*** Begin section ***
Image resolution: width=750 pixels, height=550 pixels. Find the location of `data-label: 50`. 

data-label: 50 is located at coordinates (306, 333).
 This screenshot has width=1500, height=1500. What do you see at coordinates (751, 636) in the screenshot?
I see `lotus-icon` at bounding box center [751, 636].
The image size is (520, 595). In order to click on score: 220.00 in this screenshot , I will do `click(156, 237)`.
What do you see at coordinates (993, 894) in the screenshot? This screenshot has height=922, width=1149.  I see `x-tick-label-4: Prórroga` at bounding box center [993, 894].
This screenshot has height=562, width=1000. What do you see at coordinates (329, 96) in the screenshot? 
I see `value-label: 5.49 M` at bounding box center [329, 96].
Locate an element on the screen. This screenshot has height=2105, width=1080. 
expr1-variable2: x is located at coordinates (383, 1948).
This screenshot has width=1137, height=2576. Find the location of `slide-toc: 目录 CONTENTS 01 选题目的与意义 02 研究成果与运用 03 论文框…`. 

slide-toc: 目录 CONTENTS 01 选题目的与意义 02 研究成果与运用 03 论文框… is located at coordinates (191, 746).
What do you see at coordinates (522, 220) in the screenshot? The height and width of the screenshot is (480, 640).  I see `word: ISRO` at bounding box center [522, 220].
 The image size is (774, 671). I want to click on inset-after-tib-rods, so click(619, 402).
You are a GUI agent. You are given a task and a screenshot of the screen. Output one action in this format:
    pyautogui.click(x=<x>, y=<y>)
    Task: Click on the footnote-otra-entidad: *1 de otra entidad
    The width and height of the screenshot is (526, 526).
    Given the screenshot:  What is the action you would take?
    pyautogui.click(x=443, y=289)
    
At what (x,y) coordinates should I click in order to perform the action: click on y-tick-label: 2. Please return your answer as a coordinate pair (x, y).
*** End section ***
#### [PROBLEM TO SOLVE]
Please count the lines in the rows above that contain the word "action" and give only that number.

#### [EXERCISE RESPONSE]
3